South Korea's central bank on Friday cut its key benchmark interest rate, its first pivot in its years-long monetary tightening mode, as inflation continued to moderate and the property market showed signs of cooling.
As widely expected, the Bank of Korea slashed its key rate by 25 basis points to 3.25 per cent, the first reduction since August 2021, when Asia's fourth-largest economy began to emerge from the coronavirus pandemic-caused slump.
Many experts had noted that the central bank will not be able to delay a rate cut any longer, especially after inflation dropped to 1.6 percent in September, below its target rate of 2 percent, while concerns over domestic demand remain, reports Yonhap news agency.
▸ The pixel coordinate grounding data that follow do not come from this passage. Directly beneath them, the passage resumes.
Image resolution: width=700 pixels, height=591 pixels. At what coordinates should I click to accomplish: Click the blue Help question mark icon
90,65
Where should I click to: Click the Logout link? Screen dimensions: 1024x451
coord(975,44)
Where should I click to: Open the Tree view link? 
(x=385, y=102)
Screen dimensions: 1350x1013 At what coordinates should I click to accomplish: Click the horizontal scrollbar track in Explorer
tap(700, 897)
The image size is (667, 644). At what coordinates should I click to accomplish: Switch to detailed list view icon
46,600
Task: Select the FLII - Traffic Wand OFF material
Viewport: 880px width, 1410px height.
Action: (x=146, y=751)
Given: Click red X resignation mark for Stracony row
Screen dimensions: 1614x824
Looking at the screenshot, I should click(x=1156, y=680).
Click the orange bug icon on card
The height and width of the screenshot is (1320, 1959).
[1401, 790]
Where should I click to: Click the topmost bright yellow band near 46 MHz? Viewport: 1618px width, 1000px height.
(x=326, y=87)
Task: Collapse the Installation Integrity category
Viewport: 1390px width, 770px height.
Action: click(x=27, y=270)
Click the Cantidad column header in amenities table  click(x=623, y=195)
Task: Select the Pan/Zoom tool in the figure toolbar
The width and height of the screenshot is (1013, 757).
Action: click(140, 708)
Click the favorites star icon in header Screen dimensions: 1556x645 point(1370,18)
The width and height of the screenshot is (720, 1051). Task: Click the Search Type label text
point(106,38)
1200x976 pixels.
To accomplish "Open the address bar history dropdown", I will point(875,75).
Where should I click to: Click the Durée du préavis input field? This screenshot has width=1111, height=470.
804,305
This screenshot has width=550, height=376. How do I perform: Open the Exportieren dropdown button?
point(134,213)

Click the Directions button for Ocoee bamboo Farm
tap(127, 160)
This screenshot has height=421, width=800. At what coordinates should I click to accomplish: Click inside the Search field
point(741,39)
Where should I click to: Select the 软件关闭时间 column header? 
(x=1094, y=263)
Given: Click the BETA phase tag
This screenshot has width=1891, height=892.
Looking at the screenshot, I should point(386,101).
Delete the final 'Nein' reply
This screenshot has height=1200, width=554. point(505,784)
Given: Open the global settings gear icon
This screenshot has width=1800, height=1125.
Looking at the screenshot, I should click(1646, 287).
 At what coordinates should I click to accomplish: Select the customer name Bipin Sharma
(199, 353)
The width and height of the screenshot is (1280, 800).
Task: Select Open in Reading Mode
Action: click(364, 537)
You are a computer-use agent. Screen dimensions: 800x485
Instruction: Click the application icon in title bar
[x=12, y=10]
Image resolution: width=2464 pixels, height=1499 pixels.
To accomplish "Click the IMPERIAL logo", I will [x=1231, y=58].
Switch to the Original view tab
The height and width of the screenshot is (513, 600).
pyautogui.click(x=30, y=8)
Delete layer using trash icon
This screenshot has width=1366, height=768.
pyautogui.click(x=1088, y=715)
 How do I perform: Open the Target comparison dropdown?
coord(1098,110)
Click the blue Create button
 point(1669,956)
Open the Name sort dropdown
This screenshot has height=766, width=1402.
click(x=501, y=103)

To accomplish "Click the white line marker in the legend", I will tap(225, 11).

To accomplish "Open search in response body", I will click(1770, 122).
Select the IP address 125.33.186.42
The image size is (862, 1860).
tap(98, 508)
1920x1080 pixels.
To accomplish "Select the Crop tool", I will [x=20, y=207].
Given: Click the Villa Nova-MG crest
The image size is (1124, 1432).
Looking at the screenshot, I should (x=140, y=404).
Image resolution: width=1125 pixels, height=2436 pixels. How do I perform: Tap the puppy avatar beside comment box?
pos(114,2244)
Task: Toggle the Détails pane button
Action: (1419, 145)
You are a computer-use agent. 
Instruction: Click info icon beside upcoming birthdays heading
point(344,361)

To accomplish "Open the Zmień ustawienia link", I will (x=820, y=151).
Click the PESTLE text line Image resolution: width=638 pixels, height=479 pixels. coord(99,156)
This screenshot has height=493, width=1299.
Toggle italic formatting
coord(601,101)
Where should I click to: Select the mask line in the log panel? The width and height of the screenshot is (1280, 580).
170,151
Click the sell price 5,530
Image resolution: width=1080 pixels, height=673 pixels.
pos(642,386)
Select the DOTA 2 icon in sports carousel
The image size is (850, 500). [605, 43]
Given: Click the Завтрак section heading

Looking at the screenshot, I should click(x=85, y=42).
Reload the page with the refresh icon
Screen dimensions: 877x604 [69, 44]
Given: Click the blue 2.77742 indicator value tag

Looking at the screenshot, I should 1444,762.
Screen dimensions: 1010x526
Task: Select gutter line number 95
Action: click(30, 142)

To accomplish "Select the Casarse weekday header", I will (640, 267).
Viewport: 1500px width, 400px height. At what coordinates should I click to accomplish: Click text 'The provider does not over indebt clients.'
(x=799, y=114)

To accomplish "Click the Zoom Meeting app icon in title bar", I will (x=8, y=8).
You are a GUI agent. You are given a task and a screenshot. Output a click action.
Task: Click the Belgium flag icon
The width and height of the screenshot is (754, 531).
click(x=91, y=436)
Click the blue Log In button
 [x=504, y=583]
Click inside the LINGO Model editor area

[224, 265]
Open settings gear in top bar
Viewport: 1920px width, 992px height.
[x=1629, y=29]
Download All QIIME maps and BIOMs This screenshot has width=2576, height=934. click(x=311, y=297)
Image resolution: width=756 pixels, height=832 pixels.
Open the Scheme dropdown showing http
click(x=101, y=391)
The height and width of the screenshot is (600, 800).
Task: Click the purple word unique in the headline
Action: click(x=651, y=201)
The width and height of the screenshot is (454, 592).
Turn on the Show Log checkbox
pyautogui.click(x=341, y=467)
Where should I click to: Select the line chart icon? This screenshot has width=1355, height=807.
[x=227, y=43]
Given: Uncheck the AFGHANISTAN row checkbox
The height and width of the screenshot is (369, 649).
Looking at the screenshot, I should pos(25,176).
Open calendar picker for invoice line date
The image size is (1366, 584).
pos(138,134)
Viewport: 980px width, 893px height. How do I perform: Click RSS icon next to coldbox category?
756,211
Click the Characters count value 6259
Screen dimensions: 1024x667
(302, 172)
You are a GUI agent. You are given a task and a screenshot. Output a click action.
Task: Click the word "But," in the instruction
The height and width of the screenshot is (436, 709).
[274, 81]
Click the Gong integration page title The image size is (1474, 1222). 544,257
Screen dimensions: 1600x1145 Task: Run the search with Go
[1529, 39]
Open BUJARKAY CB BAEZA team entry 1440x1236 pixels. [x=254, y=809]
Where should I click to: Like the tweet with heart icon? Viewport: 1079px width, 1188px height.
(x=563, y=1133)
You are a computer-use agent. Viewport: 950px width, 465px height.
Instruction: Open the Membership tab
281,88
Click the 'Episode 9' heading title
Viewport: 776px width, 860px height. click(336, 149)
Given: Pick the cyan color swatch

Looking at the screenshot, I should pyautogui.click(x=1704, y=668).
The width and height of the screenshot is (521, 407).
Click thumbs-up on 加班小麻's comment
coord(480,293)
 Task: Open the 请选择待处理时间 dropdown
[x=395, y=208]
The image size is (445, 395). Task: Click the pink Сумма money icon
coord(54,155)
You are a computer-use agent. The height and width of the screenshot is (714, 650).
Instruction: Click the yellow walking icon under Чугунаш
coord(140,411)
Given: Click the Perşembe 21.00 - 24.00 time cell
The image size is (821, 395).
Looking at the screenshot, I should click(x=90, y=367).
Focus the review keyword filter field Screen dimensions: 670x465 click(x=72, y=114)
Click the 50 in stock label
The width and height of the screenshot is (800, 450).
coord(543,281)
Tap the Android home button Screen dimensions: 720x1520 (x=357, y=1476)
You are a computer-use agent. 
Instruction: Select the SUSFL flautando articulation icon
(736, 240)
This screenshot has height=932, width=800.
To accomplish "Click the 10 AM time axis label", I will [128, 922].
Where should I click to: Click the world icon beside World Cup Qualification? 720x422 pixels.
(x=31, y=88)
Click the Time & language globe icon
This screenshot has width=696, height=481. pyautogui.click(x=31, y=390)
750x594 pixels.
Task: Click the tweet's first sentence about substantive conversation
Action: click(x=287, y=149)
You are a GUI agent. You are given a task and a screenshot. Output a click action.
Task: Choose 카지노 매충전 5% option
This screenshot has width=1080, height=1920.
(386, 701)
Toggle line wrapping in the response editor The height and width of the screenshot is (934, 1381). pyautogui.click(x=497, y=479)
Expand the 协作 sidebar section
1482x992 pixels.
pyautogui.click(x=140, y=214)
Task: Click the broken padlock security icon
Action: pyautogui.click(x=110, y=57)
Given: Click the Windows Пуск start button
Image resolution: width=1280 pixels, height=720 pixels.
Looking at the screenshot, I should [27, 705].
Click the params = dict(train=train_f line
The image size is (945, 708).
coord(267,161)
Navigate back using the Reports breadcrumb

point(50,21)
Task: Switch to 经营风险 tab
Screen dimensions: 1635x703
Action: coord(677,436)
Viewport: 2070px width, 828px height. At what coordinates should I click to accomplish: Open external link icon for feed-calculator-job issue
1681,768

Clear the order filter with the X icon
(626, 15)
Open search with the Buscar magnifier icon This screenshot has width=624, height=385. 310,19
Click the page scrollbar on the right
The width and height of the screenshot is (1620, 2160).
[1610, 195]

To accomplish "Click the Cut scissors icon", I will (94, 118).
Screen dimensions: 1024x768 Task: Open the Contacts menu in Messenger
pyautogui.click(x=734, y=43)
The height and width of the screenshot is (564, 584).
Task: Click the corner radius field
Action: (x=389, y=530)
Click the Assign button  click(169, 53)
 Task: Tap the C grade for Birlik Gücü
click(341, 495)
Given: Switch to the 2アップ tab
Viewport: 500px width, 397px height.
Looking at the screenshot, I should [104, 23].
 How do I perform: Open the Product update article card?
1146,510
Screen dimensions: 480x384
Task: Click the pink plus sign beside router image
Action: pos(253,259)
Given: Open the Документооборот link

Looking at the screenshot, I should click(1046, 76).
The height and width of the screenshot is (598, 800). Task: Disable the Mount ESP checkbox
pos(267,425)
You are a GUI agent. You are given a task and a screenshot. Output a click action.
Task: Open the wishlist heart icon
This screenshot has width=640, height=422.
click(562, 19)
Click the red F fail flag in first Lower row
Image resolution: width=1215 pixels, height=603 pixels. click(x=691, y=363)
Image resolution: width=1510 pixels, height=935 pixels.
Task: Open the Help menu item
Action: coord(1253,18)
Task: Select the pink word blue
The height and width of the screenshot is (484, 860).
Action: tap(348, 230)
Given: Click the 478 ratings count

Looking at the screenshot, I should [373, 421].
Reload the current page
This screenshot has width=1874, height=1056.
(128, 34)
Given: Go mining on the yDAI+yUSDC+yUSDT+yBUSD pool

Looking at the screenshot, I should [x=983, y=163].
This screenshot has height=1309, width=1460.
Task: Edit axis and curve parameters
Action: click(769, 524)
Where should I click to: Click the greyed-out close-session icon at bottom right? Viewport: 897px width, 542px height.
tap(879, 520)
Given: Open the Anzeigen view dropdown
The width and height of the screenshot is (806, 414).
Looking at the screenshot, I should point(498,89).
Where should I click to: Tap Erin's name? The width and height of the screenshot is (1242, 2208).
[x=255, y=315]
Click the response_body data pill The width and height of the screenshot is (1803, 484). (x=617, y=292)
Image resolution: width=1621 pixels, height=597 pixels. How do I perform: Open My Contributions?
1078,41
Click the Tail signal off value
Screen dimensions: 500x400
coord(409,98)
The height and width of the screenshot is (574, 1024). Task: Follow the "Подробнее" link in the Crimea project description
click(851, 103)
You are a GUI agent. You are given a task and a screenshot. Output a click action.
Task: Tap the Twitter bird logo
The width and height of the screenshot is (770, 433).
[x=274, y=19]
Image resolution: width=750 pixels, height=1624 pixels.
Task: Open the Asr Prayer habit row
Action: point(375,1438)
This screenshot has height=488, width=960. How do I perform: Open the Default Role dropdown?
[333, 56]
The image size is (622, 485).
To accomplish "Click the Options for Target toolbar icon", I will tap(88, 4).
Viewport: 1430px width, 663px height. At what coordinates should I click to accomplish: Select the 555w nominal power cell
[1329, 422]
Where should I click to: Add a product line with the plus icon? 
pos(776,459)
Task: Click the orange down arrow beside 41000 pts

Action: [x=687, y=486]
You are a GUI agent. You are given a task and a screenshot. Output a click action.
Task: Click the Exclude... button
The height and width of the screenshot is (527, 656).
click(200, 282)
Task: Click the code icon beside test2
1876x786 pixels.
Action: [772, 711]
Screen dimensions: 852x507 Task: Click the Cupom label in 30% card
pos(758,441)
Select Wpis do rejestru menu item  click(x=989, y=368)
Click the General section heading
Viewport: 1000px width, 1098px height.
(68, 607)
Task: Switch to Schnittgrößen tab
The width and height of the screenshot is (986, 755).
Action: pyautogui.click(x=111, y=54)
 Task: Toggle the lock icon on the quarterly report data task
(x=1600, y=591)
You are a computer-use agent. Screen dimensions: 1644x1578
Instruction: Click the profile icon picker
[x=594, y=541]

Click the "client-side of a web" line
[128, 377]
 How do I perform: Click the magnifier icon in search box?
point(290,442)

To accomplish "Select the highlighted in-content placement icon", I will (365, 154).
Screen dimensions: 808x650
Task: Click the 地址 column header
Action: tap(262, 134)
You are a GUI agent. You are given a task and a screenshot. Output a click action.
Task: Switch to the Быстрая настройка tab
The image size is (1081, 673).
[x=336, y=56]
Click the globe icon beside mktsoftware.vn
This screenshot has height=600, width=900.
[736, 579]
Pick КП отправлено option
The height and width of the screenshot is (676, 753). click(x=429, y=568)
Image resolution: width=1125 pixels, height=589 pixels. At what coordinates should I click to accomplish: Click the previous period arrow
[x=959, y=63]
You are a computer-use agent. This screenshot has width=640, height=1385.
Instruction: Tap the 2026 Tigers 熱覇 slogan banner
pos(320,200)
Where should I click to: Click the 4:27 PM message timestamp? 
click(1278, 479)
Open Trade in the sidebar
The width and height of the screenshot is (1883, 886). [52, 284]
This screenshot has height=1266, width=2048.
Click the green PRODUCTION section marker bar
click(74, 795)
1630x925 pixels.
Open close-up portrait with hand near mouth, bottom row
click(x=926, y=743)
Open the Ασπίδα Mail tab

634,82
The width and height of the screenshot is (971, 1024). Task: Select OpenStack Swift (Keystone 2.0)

"While inflation is showing a clear trend of stabilisation, household debt growth has begun to slow with tightened macro-prudential policies by the government, and risks in the foreign exchange market have somewhat eased," the central bank said in a statement.
The BOK said exports have continued to increase while the recovery in domestic demand has been slow. "Uncertainties surrounding the growth outlook have heightened compared to August due to the delayed recovery in domestic demand," it said.
The central bank said it will thoroughly assess the trade-offs among policy variables, such as inflation, growth, and financial stability, and "carefully determine the pace of further cuts of the base rate."
The Federal Reserve also implemented a significant half percentage point rate cut last month, leaving leeway for the BOK to take its own step.
The BOK had continued to stand pat at 3.5 per cent following rate freezes since February last year after delivering seven consecutive rate hikes from April 2022 to January 2023.
So far, the central bank has delayed easing policy out of concerns that a hasty rate cut may spur an increase in household debt and threaten financial stability, while inflation has been on a downward cycle.
After the rate cut decision, BOK Gov. Rhee Chang-yong said one board member supported a rate freeze, and another board member left the door open for an additional rate cut within three months.
"Most board members agree on the need to monitor the impact of this month's rate cut on the financial stability, especially home prices and household debts," Rhee told reporters.
On the back of a series of measures to curb household debts, home prices have recently showed signs of a slowdown. Household loans extended by banks in South Korea rose for a sixth straight month in September, led by an increase in mortgages, central bank data showed.
For the year, the economy is expected to grow 2.4 per cent, slowing from the previous year's 2.6 per cent gain and the 4.1 per cent advance in 2021.